Types of Bail

Two Types of Bail

In Australia, criminal lawyers will tell you that even if you’ve been charged with a criminal offence, you are presumed innocent until proven guilty. This means that you can usually be released on bail until the trial date is due. Of course, this will depend on the severity of the crime you’ve been charged with.

There are two types of bail –

  • Police bail. When the police charge a person with an offence they have a fairly good idea whether or not it is safe for them to be out on bail. If it is deemed that they won’t intimidate witnesses, destroy evidence or abscond so you can’t be found again, the police will grant them ‘police bail’. There are likely to be certain restrictions on what the person can do and where they can go and a form must be signed agreeing  to this in order to gain freedom until the trial date.

  • Court bail. If the police don’t set bail, application can be made to the court for bail. It is the law that a person must be taken before a court as soon as possible if police bail is refused. They will have to remain in custody until they can get to court and with their lawyer, apply for court bail. When this happens the court may give them bail, or may refuse it. To make this decision, the court will have to consider a number of things such as whether the applicant is likely to abscond and not attend their court hearing, commit another offence, endanger anyone’s safety or obstruct the course of justice in any way.

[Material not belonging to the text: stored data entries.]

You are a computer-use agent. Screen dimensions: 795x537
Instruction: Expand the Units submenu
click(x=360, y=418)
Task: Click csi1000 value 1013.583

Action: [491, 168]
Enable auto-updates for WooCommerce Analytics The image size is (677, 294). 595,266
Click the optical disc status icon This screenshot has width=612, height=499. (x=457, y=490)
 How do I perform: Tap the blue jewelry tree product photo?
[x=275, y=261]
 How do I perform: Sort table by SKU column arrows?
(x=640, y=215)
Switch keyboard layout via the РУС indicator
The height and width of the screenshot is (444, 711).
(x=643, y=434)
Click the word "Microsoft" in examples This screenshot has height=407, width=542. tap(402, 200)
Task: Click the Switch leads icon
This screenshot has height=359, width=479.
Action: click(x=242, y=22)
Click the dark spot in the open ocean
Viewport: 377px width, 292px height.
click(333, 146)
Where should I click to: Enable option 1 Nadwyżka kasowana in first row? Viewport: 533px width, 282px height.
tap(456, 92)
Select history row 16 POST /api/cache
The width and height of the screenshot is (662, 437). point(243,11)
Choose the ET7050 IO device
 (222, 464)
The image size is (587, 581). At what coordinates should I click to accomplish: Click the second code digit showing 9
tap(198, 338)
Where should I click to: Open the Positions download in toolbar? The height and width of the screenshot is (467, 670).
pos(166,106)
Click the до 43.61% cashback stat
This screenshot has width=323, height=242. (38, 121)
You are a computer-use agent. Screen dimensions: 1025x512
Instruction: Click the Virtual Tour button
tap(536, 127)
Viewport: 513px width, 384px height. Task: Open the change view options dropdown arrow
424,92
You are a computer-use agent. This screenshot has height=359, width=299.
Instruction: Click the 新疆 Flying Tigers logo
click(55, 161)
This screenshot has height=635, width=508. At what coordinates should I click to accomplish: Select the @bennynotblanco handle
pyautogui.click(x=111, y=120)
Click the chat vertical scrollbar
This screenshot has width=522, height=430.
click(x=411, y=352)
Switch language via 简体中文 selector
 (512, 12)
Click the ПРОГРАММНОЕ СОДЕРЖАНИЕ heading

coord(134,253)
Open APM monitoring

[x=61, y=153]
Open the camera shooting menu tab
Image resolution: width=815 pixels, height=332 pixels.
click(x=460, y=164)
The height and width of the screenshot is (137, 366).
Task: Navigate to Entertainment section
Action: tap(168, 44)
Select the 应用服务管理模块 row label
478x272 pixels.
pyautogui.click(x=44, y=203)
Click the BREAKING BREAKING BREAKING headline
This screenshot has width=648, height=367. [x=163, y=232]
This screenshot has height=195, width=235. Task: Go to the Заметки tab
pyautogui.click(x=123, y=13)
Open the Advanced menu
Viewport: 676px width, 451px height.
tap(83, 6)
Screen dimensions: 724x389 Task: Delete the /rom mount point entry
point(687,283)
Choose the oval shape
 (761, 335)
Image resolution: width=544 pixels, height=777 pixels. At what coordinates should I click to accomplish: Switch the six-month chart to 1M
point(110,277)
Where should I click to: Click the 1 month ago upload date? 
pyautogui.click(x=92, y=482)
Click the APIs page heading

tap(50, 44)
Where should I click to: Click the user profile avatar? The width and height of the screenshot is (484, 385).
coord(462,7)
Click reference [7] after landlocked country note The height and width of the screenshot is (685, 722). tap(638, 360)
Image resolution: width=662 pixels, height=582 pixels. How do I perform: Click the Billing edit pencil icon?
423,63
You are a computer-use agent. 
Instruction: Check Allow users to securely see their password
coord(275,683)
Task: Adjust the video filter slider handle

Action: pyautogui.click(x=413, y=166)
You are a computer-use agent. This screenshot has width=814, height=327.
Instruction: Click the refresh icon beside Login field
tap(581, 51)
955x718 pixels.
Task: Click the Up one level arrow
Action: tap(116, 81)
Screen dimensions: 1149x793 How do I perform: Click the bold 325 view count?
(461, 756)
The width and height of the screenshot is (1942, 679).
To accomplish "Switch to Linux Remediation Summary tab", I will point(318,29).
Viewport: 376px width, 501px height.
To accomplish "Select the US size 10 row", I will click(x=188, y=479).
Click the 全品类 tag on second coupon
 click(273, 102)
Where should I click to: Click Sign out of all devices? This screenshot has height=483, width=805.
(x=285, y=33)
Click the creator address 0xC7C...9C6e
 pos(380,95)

They will also take into account the personal history of the applicant in making the bail decision. This will be things such as their character and previous convictions, financial position and location of residence, previous bail history if any, the nature of the current offence and the likelihood of a conviction.

Bail conditions are set to ensure the safety of other persons, so they usually apply certain restrictions e.g.  the person may not be allowed to go to the residence of a victim. If the conditions of the bail are broken there will be a penalty, which will make things worse.

What if the court refuses bail? There is not much you can do unless there are new circumstances or facts to present.  The only other thing to do is apply to the Supreme Court for a reconsideration of the matter. However, a good lawyer, will do their best to present the case for bail and may be successful, because they know the law better and are able to speak more eloquently, since they’ve been trained to do so.